Gyang Bere, Jos

Yahaya Kwande, is a former Nigeria’s Ambassador to Switzerland and a Northern Elder who represented the Queen of England as Senior Administrative Officer. He spoke on topical national issues and said it will be difficult for President Muhammadu Buhari’s fight against corruption to work in Nigeria system.

You served the colonial, military and civilian administrations in Nigeria. Today, you’re 90. How has life been?

 Well, in my days then, anybody that was 30 or 35 years was considered to have come of age, most of our ministers at that time were seen as old men and particularly a person at 50. The fact that I am not just 50 years, I am 90; gave me cause to ask myself what has changed? The only thing that has changed in me as a 90 year-old man is, when I look at the mirror, I see that the handsome face of Yahaya Kwande is no more there but the body tells me that I am the same. This was what I discovered later, what you eat and what is in your heart; your relationship with human beings, brothers and sisters is what will keep you. This is because I have studied those that we were born together, age group, classmates at the primary school, classmates at secondary school; they have been my subject of study, relating them to myself. My driver came to me, I didn’t know he was the one, he was walking with the aid of a stick, not that he was sick, he just thought he was old and when he came in; I mentioned his name. What I am trying to tell you is that this question of age is just number, and it relates to even political and civil service.

> REQUESTS
• A. Copy word for word the part of the Yahaya Kwande interview that begins at the words "Gyang Bere, Jos" and stops after "in Nigeria system.".
• B. Continue the Yahaya Kwande interview from its last sentence.

> MATERIAL SHOWN
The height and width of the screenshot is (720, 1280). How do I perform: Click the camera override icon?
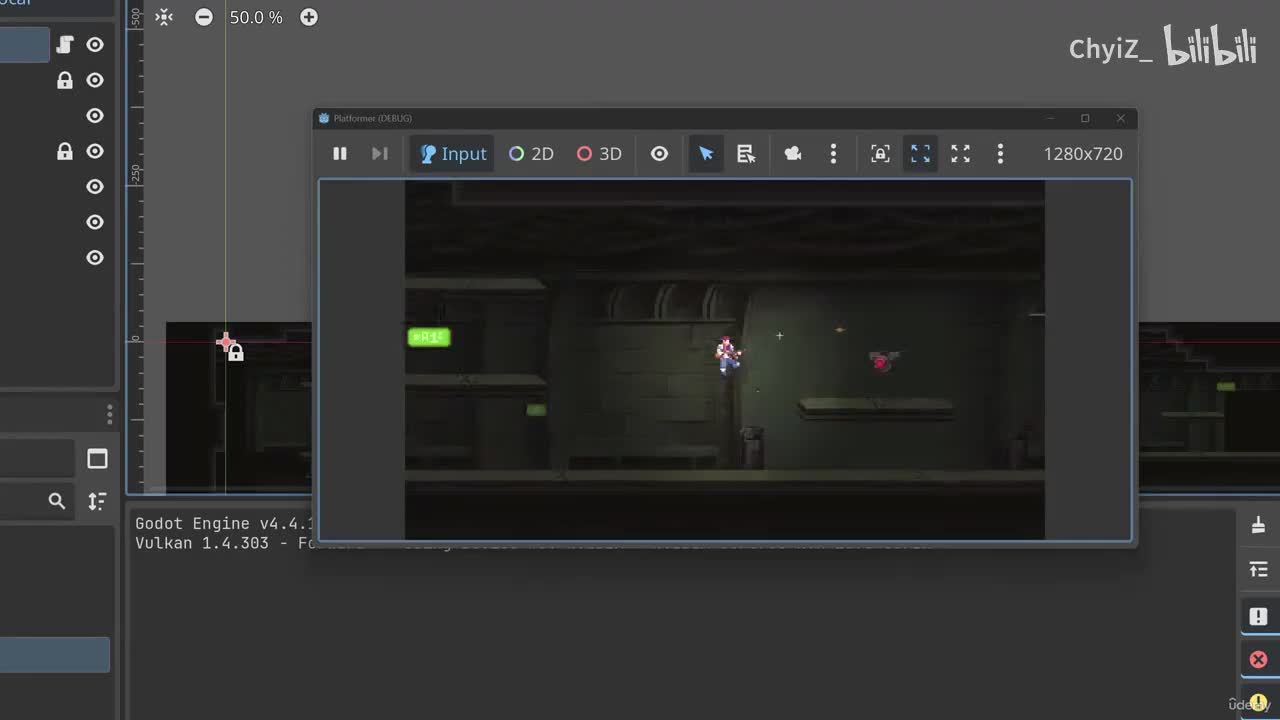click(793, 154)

---

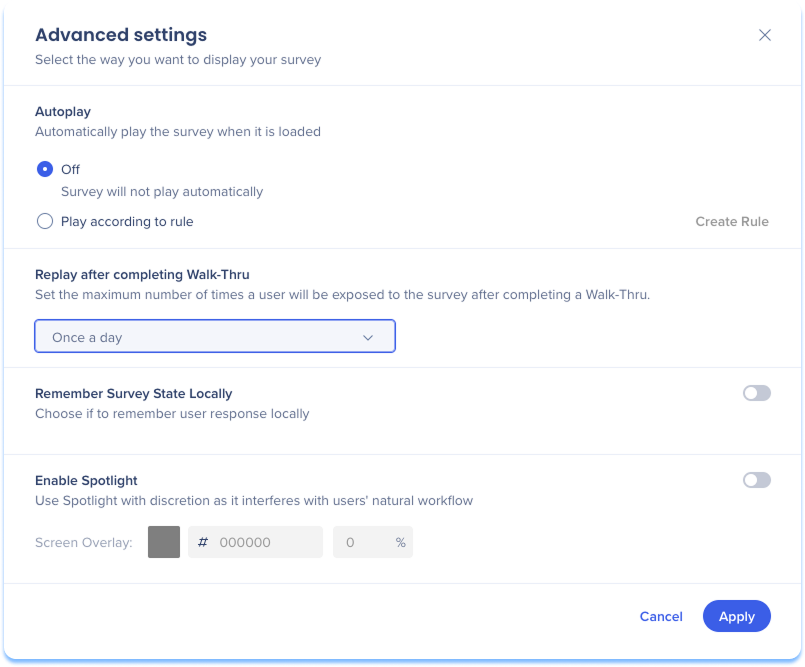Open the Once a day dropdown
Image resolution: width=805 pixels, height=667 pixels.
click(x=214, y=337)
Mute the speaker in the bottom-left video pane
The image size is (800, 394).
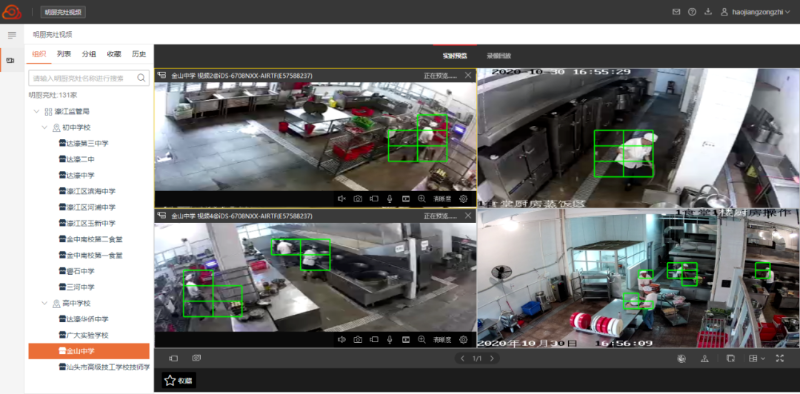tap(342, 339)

> ANSWERS TO THE EXERCISE
• A.
Gyang Bere, Jos

Yahaya Kwande, is a former Nigeria’s Ambassador to Switzerland and a Northern Elder who represented the Queen of England as Senior Administrative Officer. He spoke on topical national issues and said it will be difficult for President Muhammadu Buhari’s fight against corruption to work in Nigeria system.

• B.
 We have been wasting people, we retire people after 30 years of service, it is then that they have mature; it is then that they want to give what they have learned. But in Nigeria, we have done a lot of damage to old people and to the country’s progress. We are not white people. If you look at an African who is 19 and a European, a white man of 19, you will almost lick the white man because he looks different. But just give them 10 years each, if you see the two of them together you will think the white man gave birth to the black man because he would have been so old

  I am grateful to God that I was born a black man. I went with Obasanjo to Germany on Official tour; I was sitting on my chair, I didn’t know I was sitting with my classmate, he knew ahead that I was on the entourage and when they were planning sitting arrangement, he made sure that he sat beside me because when we were having a conversation, he mentioned my name, and I mentioned what we did with him in Oxford in 1962, he couldn’t believe it, but he was my age mate. So, I don’t like people discussing age in number as if it is everything in the world; you get mature in the brain and I feel very bad that today they refer to your type as the younger generation. You talk and say ‘we the younger generation,’ what have you done? We can talk about what you have done and compare to what the older people have done. So, to answer your question and not to take you far away from your question, I feel very happy that I am 90 years old. I have seen a lot, it is wonderful to live long and be healthy because you can live long and be sick. I can eat anything now but I eat in moderation, sometimes standing in my bedroom alone, I talk to God because if I look from nail to head, nothing disturbs me, then you start wondering and when you go out, somebody will say ‘look at this old man, he is not even like me,’ is that not? ‘He is sick, he can’t eat what you eat, and he can’t because when he looks at it, he vomits because he is not well.’ But I don’t have that kind of a challenge. I don’t want anybody to talk about number in years.

Nigeria is so divided today along religious, ethnic and regional lines, what is responsible for that and where did we miss the bond of unity as Nigerians?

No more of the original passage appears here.